Pharmacists and pathologists, who have seen many of their traditional functions commoditized by competition and cost-cutting, are increasingly at odds over pharmacists’ efforts to expand their scope of practice.

In several states, pharmacists are backing legislation that would allow them to perform certain laboratory tests like glucose and cholesterol without state laboratory licensure or regulation. Such testing is part of a campaign by pharmacy groups to get pharmacists involved more directly in patient care.

"In a managed care environment where physicians don’t have the time to spend, patients need somebody who is seeing them more frequently and monitoring them consistently," says Mitch Rothholz, a spokesman for the American Pharmaceutical Association in Washington, which represents pharmacists. As nurses and physician assistants have done in some states, pharmacists can work with doctors in monitoring and modifying treatment, he asserts.

A White Paper issued last August by three national pharmacy groups, including the pharmaceutical association, said in addition to dispensing medication, pharmacists "also have the additional challenge, as integral members of the health care team, to educate, monitor and care for patients."

> Activity
Please decide whether each statement below agrees with the text on pharmacists and pathologists, answering yes or no and quoting the words from the text that settle it.
1. In several states, pharmacists support legislation that would let them perform tests such as glucose and cholesterol without state laboratory licensure.
2. Mitch Rothholz speaks for an association that represents pathologists.
3. The White Paper came from five national pharmacy groups.

> Extracted information
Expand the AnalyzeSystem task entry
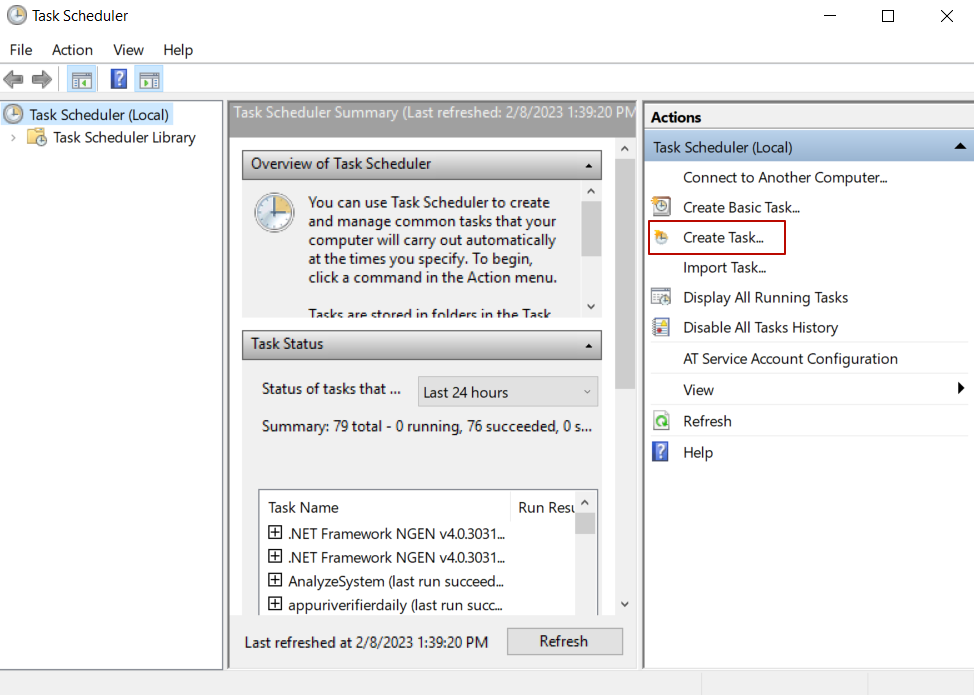Viewport: 974px width, 695px height. click(x=275, y=580)
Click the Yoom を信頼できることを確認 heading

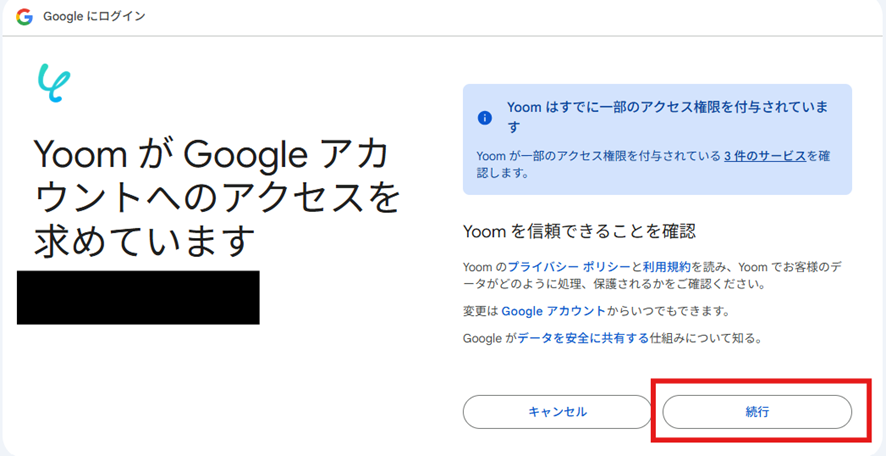(579, 231)
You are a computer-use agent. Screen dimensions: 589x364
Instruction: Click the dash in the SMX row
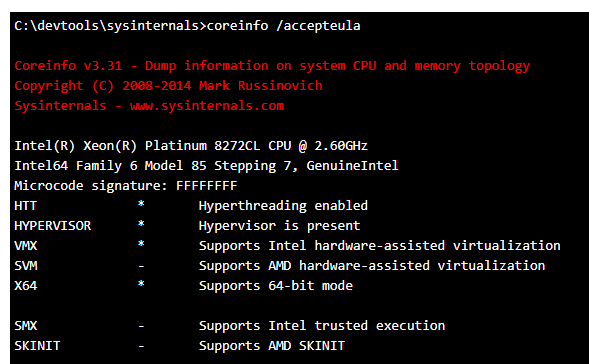[x=141, y=326]
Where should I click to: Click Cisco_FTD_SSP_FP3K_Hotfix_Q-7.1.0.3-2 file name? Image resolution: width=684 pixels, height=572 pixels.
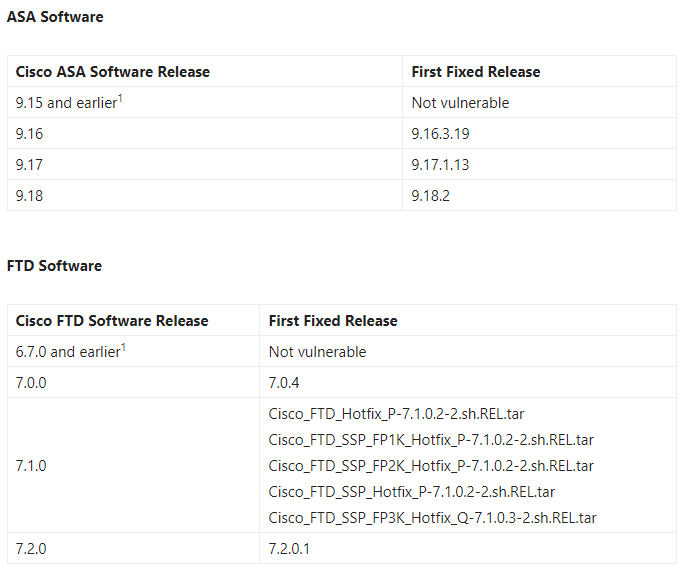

> Exercise result
1. Yes: "In several states, pharmacists are backing legislation that would allow them to perform certain laboratory tests like glucose and cholesterol without state laboratory licensure or regulation."
2. No: "the American Pharmaceutical Association in Washington, which represents pharmacists."
3. No: "A White Paper issued last August by three national pharmacy groups"